How do we do this? Some hints:

  • log_reg$fitted.values will return a vector of \(\widehat{\pi}_i\)’s for the observed data
  • log_reg$y will return a vector of \(Y_i\)’s for the observed data
  • runif(...) will sample from a uniform distribution
  • ifelse can be used to handle conditional statements
  • In R, \(\Phi^{-1}(u)\) would be calculated with qnorm(u)

Question 8

Using these hints, write a function quant_resid that calculates randomized quantile residuals for a logistic regression model. Your function should take as input a logistic regression model (output of a call to glm in R), and return a vector of randomized quantile residuals (one residual for each observation in the data).

You may use a for loop, or use vectorized functions in R. You may not use any existing quantile residual functions from R packages.

Quantile residuals, continued: plotting

Above, you wrote a function quant_resid to generate randomized quantile residuals for a logistic regression model. Next, you will use your quant_resid function to write a new function, which produces a quantile residual plot for a logistic regression model.

Question 9

Write a function, quant_resid_plot, which takes as input a fitted logistic regression model (the output from glm in R), and produces a quantile residual plot.
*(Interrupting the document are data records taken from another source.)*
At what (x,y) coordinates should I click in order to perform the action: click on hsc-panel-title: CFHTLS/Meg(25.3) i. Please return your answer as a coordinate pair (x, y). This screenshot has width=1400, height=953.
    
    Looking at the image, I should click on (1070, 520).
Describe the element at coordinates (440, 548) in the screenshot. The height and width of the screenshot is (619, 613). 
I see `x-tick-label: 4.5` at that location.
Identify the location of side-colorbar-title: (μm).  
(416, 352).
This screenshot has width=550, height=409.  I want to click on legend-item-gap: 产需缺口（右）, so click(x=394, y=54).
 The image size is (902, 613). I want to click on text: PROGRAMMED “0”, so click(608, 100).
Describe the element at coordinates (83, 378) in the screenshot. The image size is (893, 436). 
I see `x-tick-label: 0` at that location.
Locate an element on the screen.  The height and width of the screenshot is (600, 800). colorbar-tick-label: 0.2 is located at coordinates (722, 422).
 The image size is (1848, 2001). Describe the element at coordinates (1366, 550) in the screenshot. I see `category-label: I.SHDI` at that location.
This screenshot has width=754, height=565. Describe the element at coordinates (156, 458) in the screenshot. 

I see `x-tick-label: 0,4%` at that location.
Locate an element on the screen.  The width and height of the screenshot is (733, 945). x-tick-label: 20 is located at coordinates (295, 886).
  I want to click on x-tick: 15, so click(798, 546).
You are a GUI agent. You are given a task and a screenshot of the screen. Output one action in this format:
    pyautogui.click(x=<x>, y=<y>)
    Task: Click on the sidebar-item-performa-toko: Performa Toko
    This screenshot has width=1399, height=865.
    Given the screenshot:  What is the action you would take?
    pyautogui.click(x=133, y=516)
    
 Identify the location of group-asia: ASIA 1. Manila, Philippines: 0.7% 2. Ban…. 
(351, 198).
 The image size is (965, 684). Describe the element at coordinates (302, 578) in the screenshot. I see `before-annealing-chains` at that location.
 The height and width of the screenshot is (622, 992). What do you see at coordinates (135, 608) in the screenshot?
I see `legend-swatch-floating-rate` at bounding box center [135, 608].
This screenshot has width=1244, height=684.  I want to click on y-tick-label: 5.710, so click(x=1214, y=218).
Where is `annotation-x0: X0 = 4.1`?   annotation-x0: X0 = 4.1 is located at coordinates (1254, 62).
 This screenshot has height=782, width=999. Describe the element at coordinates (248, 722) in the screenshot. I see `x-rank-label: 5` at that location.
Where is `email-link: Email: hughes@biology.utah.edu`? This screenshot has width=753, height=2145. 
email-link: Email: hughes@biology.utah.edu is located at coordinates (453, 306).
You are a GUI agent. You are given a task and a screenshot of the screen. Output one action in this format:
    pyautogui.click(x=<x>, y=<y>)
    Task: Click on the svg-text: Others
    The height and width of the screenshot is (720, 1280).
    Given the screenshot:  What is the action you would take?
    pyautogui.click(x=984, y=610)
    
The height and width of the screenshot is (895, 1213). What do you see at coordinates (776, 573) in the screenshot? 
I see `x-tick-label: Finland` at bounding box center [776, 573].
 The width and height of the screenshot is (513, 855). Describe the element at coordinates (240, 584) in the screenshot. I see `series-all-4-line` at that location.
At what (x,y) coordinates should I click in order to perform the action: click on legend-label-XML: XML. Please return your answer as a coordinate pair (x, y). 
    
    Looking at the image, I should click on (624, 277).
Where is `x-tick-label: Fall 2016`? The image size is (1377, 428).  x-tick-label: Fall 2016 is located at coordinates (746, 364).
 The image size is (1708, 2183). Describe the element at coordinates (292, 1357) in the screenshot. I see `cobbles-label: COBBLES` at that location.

  • The quantile residuals should be plotted on the y-axis
  • The fitted values (predicted probabilities) from the logistic regression model should be plotted on the x-axis
  • You should add a horizontal line at \(y = 0\)
  • The axes should be labeled appropriately
  • You may use either base R or ggplot for making the plot

Here is sample output for the Kershaw data (note: these are randomized quantile residuals, so it is ok if your plot looks slightly different):

library(tidyverse)
library(Stat2Data)
data("Kershaw")

log_reg <- glm(Result ~ EndSpeed, family = binomial, data = Kershaw)

quant_resid_plot(log_reg)

Interpreting the quantile residual plot is similar to interpreting residual plots for linear regression. If the logistic regression assumptions are satisfied, then the quantile residuals should be randomly scattered around the horizontal line at 0, with no clear pattern.